Ein partnerschaftlicher Bewegungsdialog zwischen Reiter und Pferd aus der Sicht der Psychomotorik – mit besonderer Berücksichtigung des unabhängigen Sitzes und der Bewegungsplanung des Pferdes.
Lehrgangsleitung: Dr. Ulrike Thiel
Ort:
HippoCampus, De Bult 2, 6027 RG
Termine:
Wird bekannt gegeben. Siehe Aktuelle Kurse
Kosten & Gruppengröße (exkl. 9% MwSt.):
Inklusivleistungen & Extras:
Ein partnerschaftlicher Bewegungsdialog zwischen Reiter und Pferd aus der Sicht der Psychomotorik kann nur mit dem unabhängigen Sitz und den entsprechenden Hilfen in der Kommunikation mit und Unterstützung des Pferdes funktionieren.
Worum geht es bei dem Seminar / Kurs? (Kurzbeschreibung)

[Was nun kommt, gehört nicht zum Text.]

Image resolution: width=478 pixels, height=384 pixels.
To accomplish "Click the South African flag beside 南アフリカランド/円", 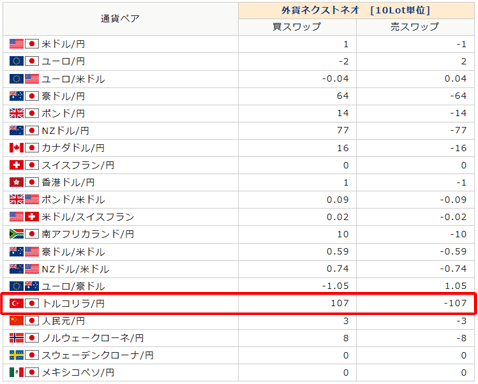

In einem interaktiven Workshop wird die Funktion des unabhängigen Sitzes für die Unterstützung des Pferdes und die Entwicklung des Reiters zu einem partnerschaftlichen Dialog in der Bewegungsplanung der beiden bei der Arbeit nach klassischen Richtlinien erarbeitet. Der psychomotorische Lernprozess des Reiters wird näher beleuchtet und in der Praxis anhand von Körper- und Partnerübungen in Selbsterfahrung an dem Körperbewusstsein gearbeitet. Daneben wird der Lernprozess des Reiters zum unabhängigen Sitz und einer Hilfengebung, die den Begriff „Hilfe“ verdient, in Interaktion mit dem Pferd beleuchtet und auch in der Praxis erprobt. Beim eintägigen Workshop kann das Prinzip entwickelt werden und es kann pro Teilnehmer ein besonderer Schwerpunkt angepackt werden.
Theorie- oder Praxisseminar?
Interaktives Gruppenseminar, in dem die Theorie gemeinsam mit PowerPoint und Diskussion sowie praktisch erarbeitet wird. In der Praxis findet auch individuelle Arbeit mit den Kurspferden statt.
Für wen eignet sich die Veranstaltung?
Für Reiter auf jedem Niveau, da es um die Betrachtung der Pferd-Reiter-Interaktion aus der Sichtweise der Psychomotorik geht und die Lernprozesse näher erläutert werden. Dadurch können sowohl relative Anfänger als auch sehr fortgeschrittene Reiter vieles finden, was sie in ihren weiteren Weg als Reiter und in die Betrachtung und Zusammenarbeit mit ihrem Pferd integrieren können.
Was muss das Pferd können?
Bei den Seminaren auf HippoCampus wird mit den Kurspferden von HippoCampus gearbeitet. Im Falle der Mitnahme eines eigenen Pferdes kann dies nach vorheriger Absprache besprochen werden.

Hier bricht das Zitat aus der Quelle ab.